Dataset entries -
******************************

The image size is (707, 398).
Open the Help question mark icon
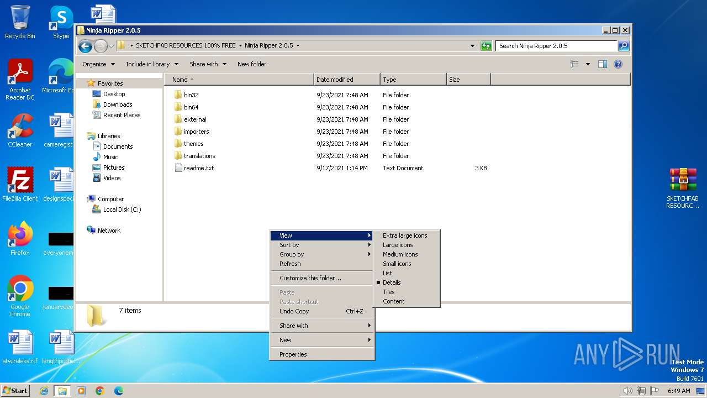click(x=618, y=64)
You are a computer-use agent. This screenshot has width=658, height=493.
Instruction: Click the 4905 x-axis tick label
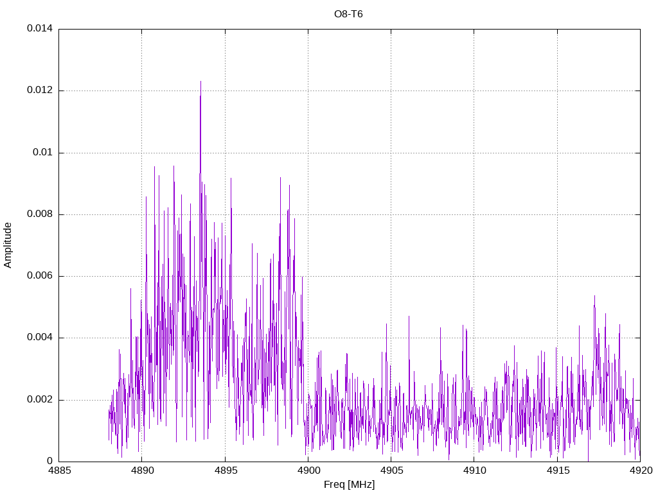click(391, 471)
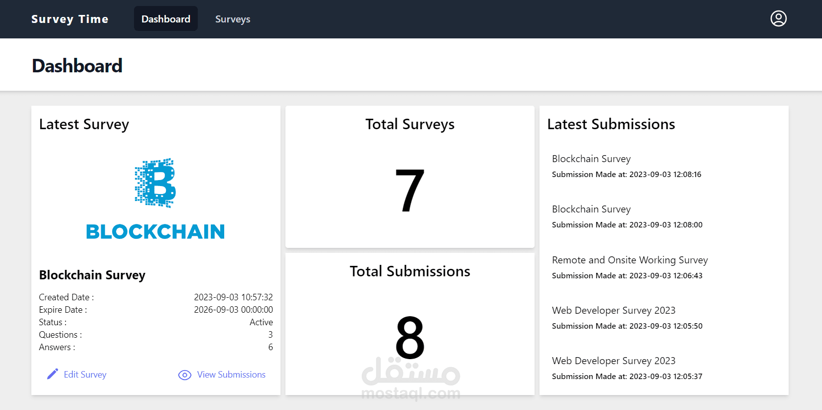Open the Dashboard tab in navbar

tap(166, 19)
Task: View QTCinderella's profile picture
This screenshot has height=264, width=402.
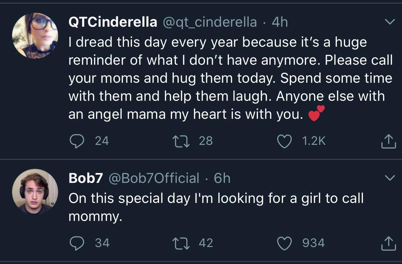Action: click(x=35, y=35)
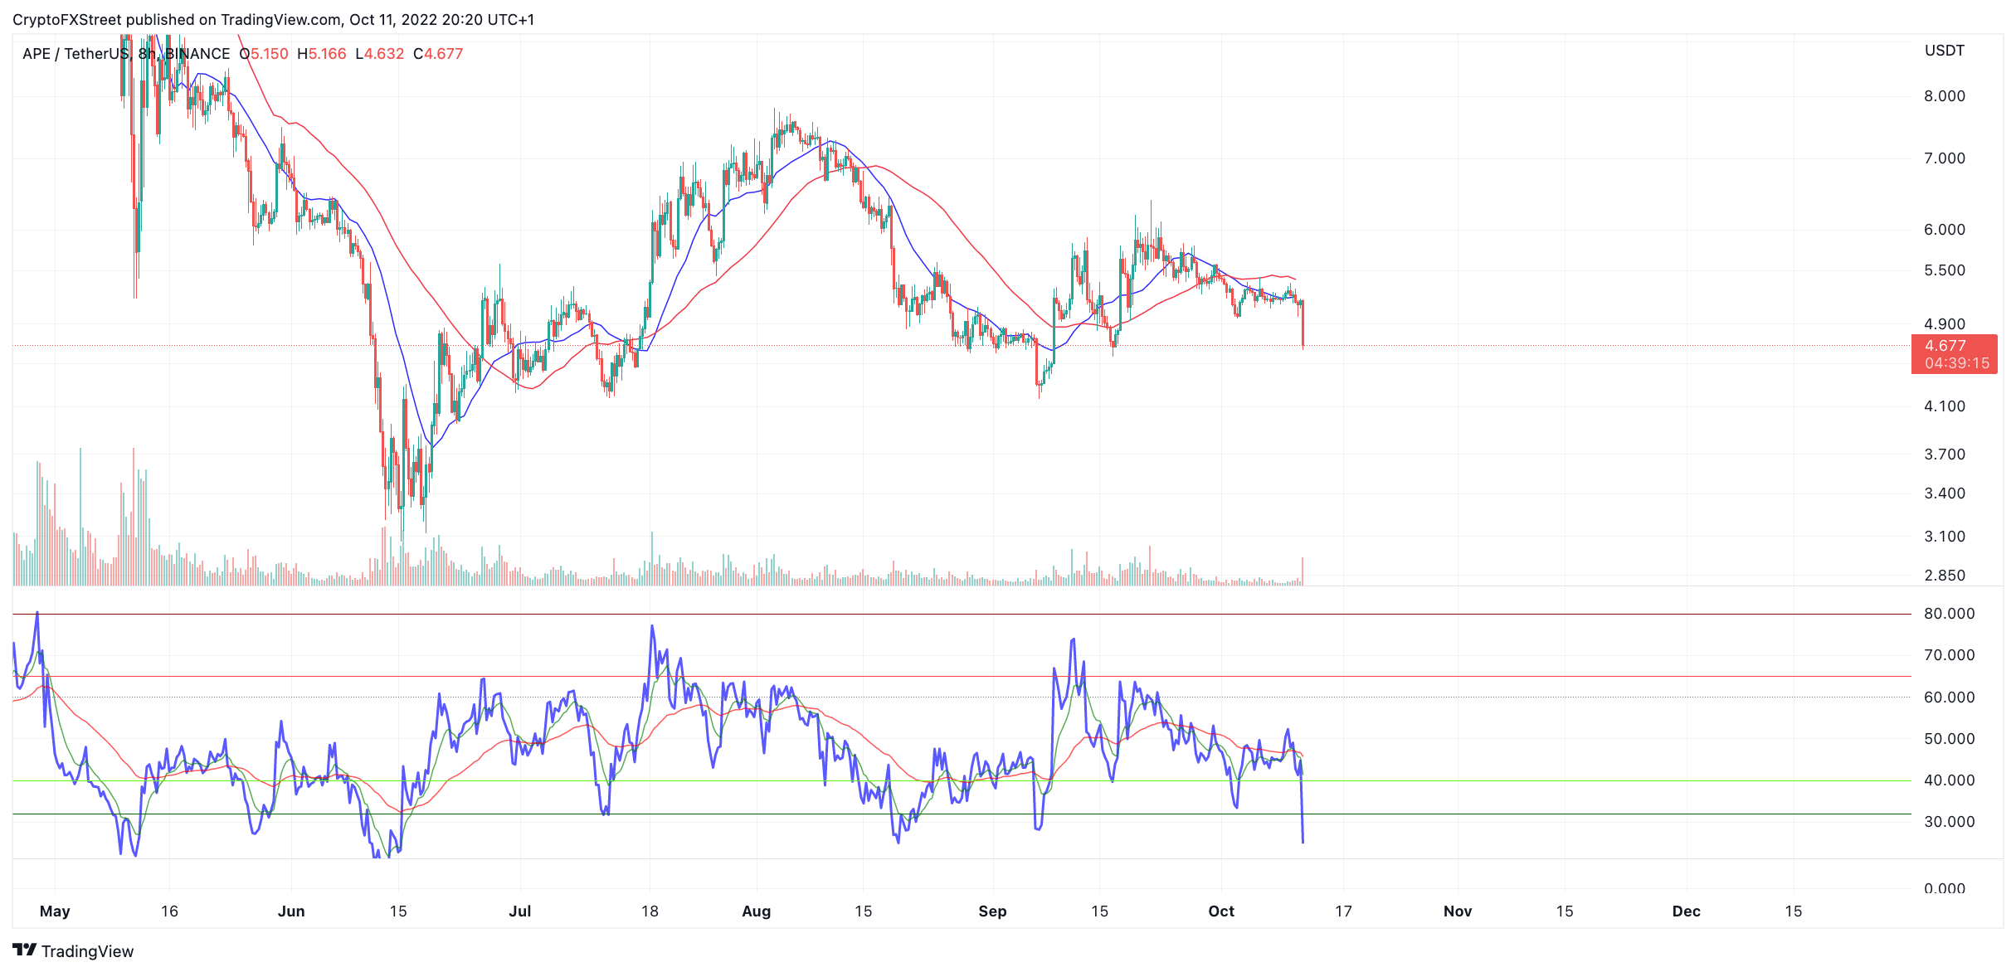Click the 30.000 RSI scale level
This screenshot has width=2016, height=972.
[1950, 822]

******************************

Task brief - Please return only the lines from the one holding "Task: View QTCinderella's profile picture" through the end of the data, both ends included; do not copy any pictures.

Task result -
Task: View QTCinderella's profile picture
This screenshot has height=264, width=402.
Action: click(x=35, y=35)
Click the 30.000 RSI scale level
This screenshot has width=2016, height=972.
[1950, 822]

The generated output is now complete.